第19章 宴
フィン「ああして身を持って護られるまで…
惨めな同族とは違うと証明する気だった。フィアナのように立ち回ろうと躍起になっていた。
僕は…君がどうしても、両親と被さってしまう。
『無事で、よかった…ディムナ』
『ぁ…っ』ぼろぼろ
(ぎゅっ、拳を強く握り締める)
血を吐きながら母はそう言った。
僕へ手を伸ばしながら…安心したかのような笑みを浮かべて。
父は何も言わなかった。それでも同じように笑みを浮かべていた。
もっと…大切に……そう後悔しても、時間は戻ってくれない。
失ったものは決して返ってこないと…身を持って知った。
両親を殺したモンスターが大人に殺されるまで、冷たくなっていく両親を前に涙を流すしかできなかった。

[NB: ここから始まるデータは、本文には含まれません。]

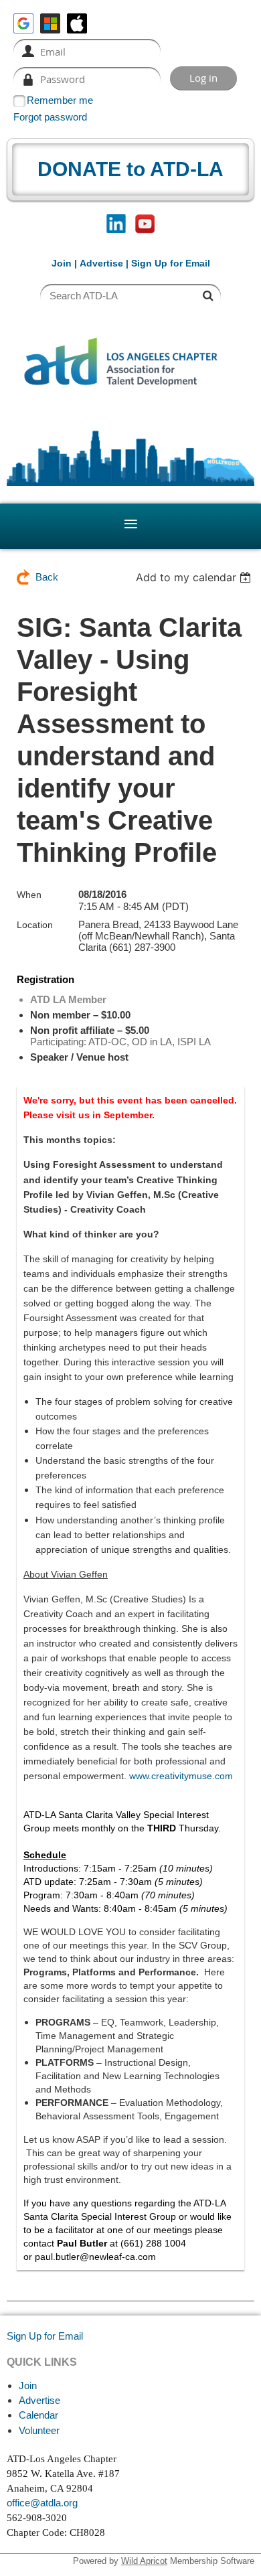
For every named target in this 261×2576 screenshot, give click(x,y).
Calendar (38, 2415)
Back (46, 577)
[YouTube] (145, 224)
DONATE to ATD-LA (130, 169)
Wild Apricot (144, 2561)
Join (62, 263)
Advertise (101, 263)
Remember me (60, 100)
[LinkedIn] (116, 224)
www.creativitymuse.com (181, 1775)
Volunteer (39, 2430)
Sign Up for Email (45, 2336)
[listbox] (195, 577)
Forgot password (50, 117)
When (29, 894)
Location (35, 924)
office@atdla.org (42, 2502)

知識だけでは、知恵だけではどうにもならない…『無力』を、強く味わった。
泣き叫んで、感情を吐露するしか…できなかった。
そしてそれは、人生の中で初めてのものだった。
君を守れず、泣き叫んだあれは…人生で二度目だ。←542~544ページ参照
治療院からの帰り道の時、同じように走って…泣いていた。
雨が降ったのが幸いしてか、目撃者はいなかった。
運命を感じた。
『ケイト』とは、小人族の言語で『希望』を意味する」
ケイト「ええ!?」←寝耳に水
フィン「やはり知らなかったか^^(くす)
革命があったからこそ、そう願って付けられたのだろうね。←551ページ参照
ロキと出会い、眷属となった14歳から、今の42歳までずっと探し続けていた。
君は…とてもよく似ている。…目の前で失った、両親に。特に母親に。
勝手に失望して、嫌って、同族の現状に絶望して…
最後の最後に、『光』となってありありと焼き付いた。
出会った同族の中で、両親以外に『勇気』を持つ者は現れなかった。
いや、君ほどではないが一人いた。リリルカ・アーデだったかな?
これが真相だ」
ケイト「あれ?交際を持ち掛けてないの?」
フィン「君ほどではないと言っただろう?
どちらを取るか、それは一目瞭然だ。僕は君を選んだ。
それにその彼女と出会ったのは3月1日。流石に出会ってすぐ交際を申し込む気はない。
人柄も知らないが、仲間を助ける為に必死に助けを求める勇気を示した。他人の為に身を挺する同族はいなかった。